任务要求:
[a] 在这篇关于搭建NGINX监控的文章中，笔者最终决定部署哪一套轻量级解决方案？
[b] 请返回这篇关于搭建NGINX监控的文章中以“徐霞客的小站-打造一套NGINX监控”开头、以“决方案，便决定部署来试试看。”结尾的原文，不作任何改动。

文本摘录:
徐霞客的小站-打造一套NGINX监控

打造一套NGINX监控

0. 前文

笔者之前无意查看nginx的访问日志access.log文件，发现有很多的像/phpMyadmin/index.php这种访问，IP归属地来自世界各地，应该有人在用肉鸡在一直扫描服务器漏洞，就萌生了想打造一套nginx监控系统的想法。我的要求很简单，只要能在网站上实时查看日志就行，不用每次去服务器查看。最开始我想到的是ELK这套解决方案，我之前我了解过，但是后面想了一下，ELK有点太重了，主要是核心的部件Elasticsearch是用Java写的，比较占资源，用在我这里有点杀鸡用牛刀的感觉（服务器扛不住）。后面在网上查找的时候，了解到了loki+promtail+grafana的这套轻量级解决方案，便决定部署来试试看。

以下操作使用的是Centos 7进行演示

1. 安装nginx

编译nginx，加载ngx_http_geoip2_module模块，获取访问ip的geoip2区域信息

1.1 下载、编译nginx

# 安装编译环境
$ yum -y install gcc pcre pcre-devel zlib zlib-devel openssl openssl-devel
# 下载安装libmaxminddb
$ wget https://github.com/maxmind/libmaxminddb/releases/download/1.3.2/libmaxminddb-1.3.2.tar.gz
$ tar -zxvf libmaxminddb-1.3.2.tar.gz
$ cd libmaxminddb-1.3.2
$ ./configure && make && make install
$ echo /usr/local/lib  >> /etc/ld.so.conf.d/local.conf 
$ ldconfig
# 下载ngx_http_geoip2_module模块
$ yum install -y git
$ git clone https://github.com/leev/ngx_http_geoip2_module
# 下载编译nginx
$ wget https://nginx.org/download/nginx-1.18.0.tar.gz
$ tar -zxvf nginx-1.18.0.tar.gz
$ cd nginx-1.18.0
# 如果之前已经安装过nginx，可以用/path/to/nginx/sbin/nginx -V查看nginx编译参数
# /root/ngx_http_geoip2_module换成你自己的路径
$ ./configure --prefix=/usr/local/nginx --with-http_ssl_module --add-module=/root/ngx_http_geoip2_module
$ make && make install

1.2 下载GeoLite2数据库

maxmind官网下载，能下载最新的，但需要注册登录

笔者提供的，不是最新的，但应该也够用
GeoLite2-City_20220705.tar.gz
GeoLite2-Country_20220705.tar.gz

$ tar -zxvf GeoLite2-City_20220705.tar.gz
$ mv ./GeoLite2-City_20220705/GeoLite2-City.mmdb /usr/local/nginx/conf
$ tar -zxvf GeoLite2-Country_20220705.tar.gz
$ mv ./GeoLite2-Country_20220705/GeoLite2-Country.mmdb /usr/local/nginx/conf

1.3 配置nginx

需要将日志格式配置成JSON，里面包含了geoip_country_code

http {
    include       mime.types;
    default_type  application/octet-stream;

    log_format json_analytics '{'
                    '"msec": "$msec", ' # request unixtime in seconds with a milliseconds resolution
                    '"connection": "$connection", ' # connection serial number
                    '"connection_requests": "$connection_requests", ' # number of requests made in connection
                    '"pid": "$pid", ' # process pid
                    '"request_id": "$request_id", ' # the unique request id
                    '"request_length": "$request_length", ' # request length (including headers and body)

数据部分:
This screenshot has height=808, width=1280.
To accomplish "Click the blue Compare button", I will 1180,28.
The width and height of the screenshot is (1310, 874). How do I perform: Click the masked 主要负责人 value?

参考答案:
[a] loki+promtail+grafana

[b]
徐霞客的小站-打造一套NGINX监控

打造一套NGINX监控

0. 前文

笔者之前无意查看nginx的访问日志access.log文件，发现有很多的像/phpMyadmin/index.php这种访问，IP归属地来自世界各地，应该有人在用肉鸡在一直扫描服务器漏洞，就萌生了想打造一套nginx监控系统的想法。我的要求很简单，只要能在网站上实时查看日志就行，不用每次去服务器查看。最开始我想到的是ELK这套解决方案，我之前我了解过，但是后面想了一下，ELK有点太重了，主要是核心的部件Elasticsearch是用Java写的，比较占资源，用在我这里有点杀鸡用牛刀的感觉（服务器扛不住）。后面在网上查找的时候，了解到了loki+promtail+grafana的这套轻量级解决方案，便决定部署来试试看。